# Laziness

Most mainstream functional languages employ an eager (a.k.a. strict) evaluation strategy, where an expression is evaluated entirely even if its resulting value is not needed or only parts of it are needed. As we will see, there are sometimes advantages in lazily evaluating certain expressions. There are two important aspects of lazy evaluation:

1. suspending (a.k.a delaying) a computation until its result is actually needed (a.k.a demanded or forced); and

2. memoizing (a.k.a caching) the result of a suspended computation in case its value is demanded again.

Many eager languages, including Elm, offer additional language constructs for selectively introducing laziness. We will work through two example encodings — natural numbers and streams — that motivate and illustrate lazy evaluation.

## Natural Numbers

We will work through a few encodings of natural numbers and define some simple operations on them.

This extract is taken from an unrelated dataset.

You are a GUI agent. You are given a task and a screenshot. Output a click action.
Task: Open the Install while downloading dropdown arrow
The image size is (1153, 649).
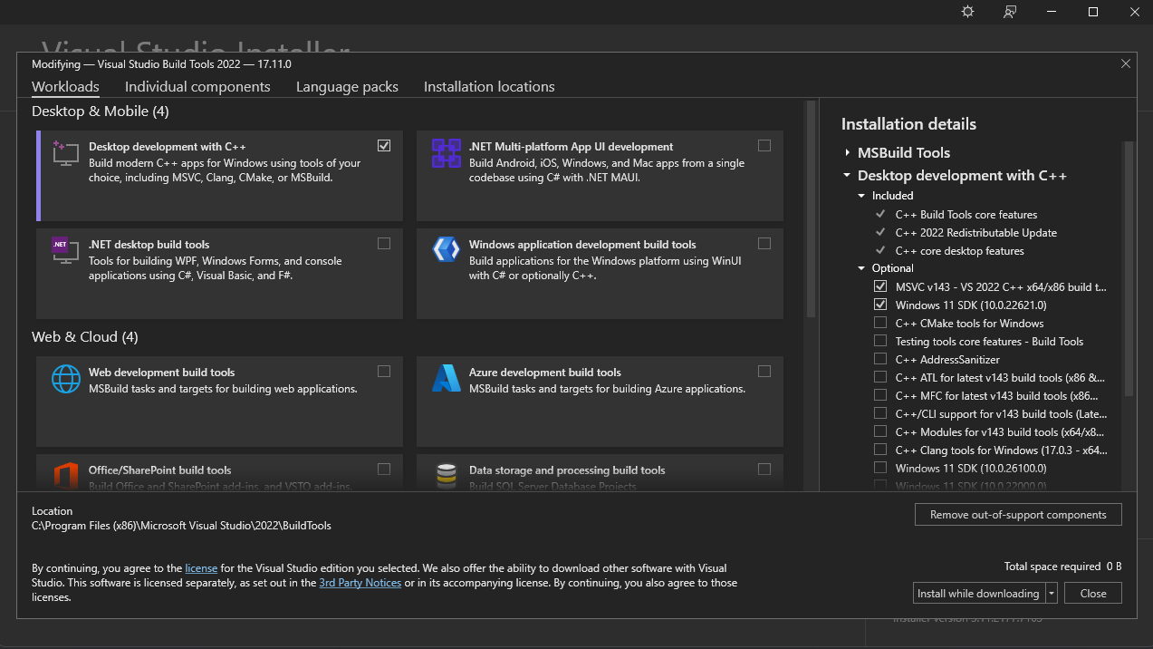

### First Version — Nat.elm

We start by inductively defining Natural numbers to be either Zero or the Successor of some other Natural number.

type Nat = Z | S Nat

Next, let’s define functions toInt and fromInt to convert Natural numbers to and from Integers.

fromInt : Int -> Nat
fromInt n =
if n <= 0
then Z
else S (fromInt (n-1))

If we take fromInt for a spin, we see that it busts the stack rather quickly.

> fromInt 0
Z : Nat.Nat

> fromInt 1
S Z : Nat.Nat

> fromInt 10
S (S (S (S (S (S (S (S (S (S Z))))))))) : Nat.Nat

> fromInt 10000
RangeError: Maximum call stack size exceeded

Ah, right, we should define it tail-recursively so that it runs in constant stack space.

fromInt n =
let foo acc n =
if n <= 0
then acc
else foo (S acc) (n-1)
in foo Z n

That should do the trick…

> fromInt 10000
RangeError: Maximum call stack size exceeded

Or not. Okay, it’s time for a little more investigative journalism. We could fire up Elm Reactor to start debugging. Or we can be lazy (pun intended) and continue to poke around at the REPL.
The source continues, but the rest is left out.